Construções irregulares de barracas de praia no distrito Trancoso, em Porto Seguro, no sul da Bahia, serão investigadas pelo Ministério Público Federal (MPF). Os inquéritos civis foram instaurados pelo procurador da República Fernando Zelada. As informações estão em portarias publicadas nesta sexta-feira (3).
De acordo com o Relatório de Vistoria nº 14/2018, realizado pela Procuradoria da República no Município de Eunápolis, as barracas Silvana & Cia Praia, Joia Trancoso e Ilha Encantada, estão sendo edificadas em área da União, na Praia dos Coqueiros, caracterizada pelo Instituto do Patrimônio Histórico e Artístico Nacional (Iphan) como zona de preservação permanente.
No entendimento do MPF, as praias devem ser de uso comum da população e a tentativa ou ameaça de impedimento deste livre acesso e trânsito afronta a princípios fundamentais previstos na Constituição de 1988.
O órgão federal é autor de diversas ações civis públicas por irregularidades em barraca de praia na orla de Porto Seguro.
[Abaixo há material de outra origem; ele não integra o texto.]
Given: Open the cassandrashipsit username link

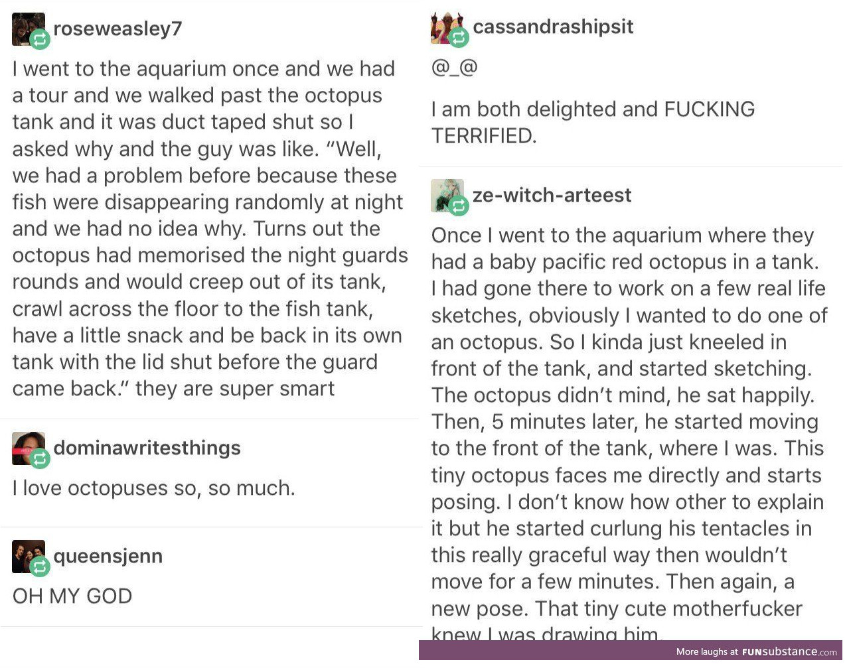Looking at the screenshot, I should pos(553,27).
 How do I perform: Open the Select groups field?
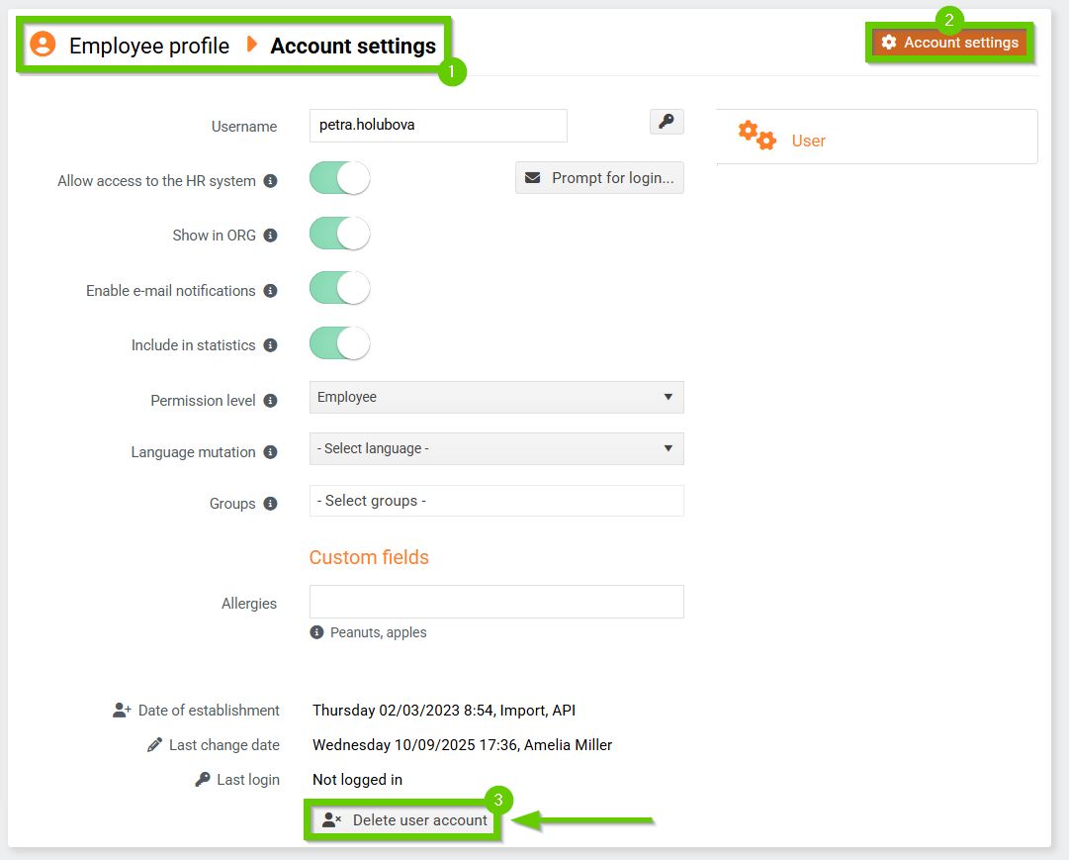click(496, 501)
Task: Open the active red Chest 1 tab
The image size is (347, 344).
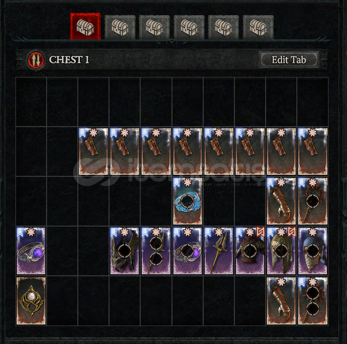Action: pos(85,26)
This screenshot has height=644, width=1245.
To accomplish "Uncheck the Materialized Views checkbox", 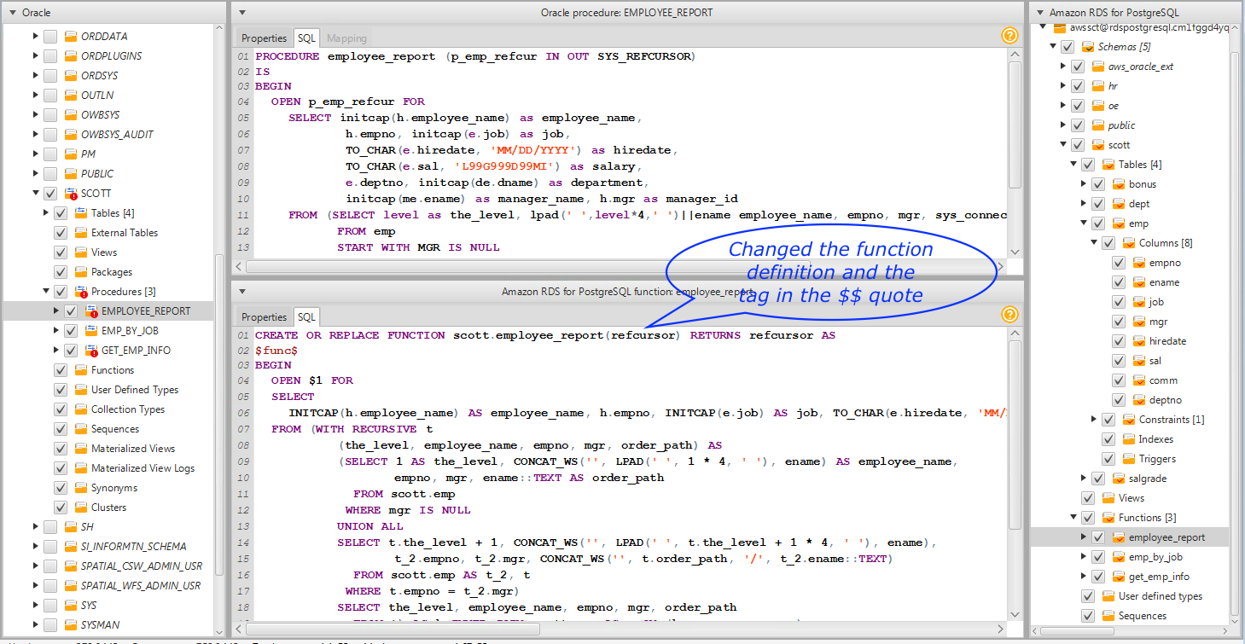I will tap(61, 449).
O local é um dos destinos turísticos mais visitados do estado. Nessas ações, o mesmo procurador da República justificou que o próprio município de Porto Seguro fomentou, a partir de 1989, a ocupação irregular da orla, autorizando que fossem erguidas barracas de praia com até 700m² de área total coberta, incluindo a construção de almoxarifado, despensa, palco coberto, vestiário, refeitório para funcionário, quiosques de apoio e deck.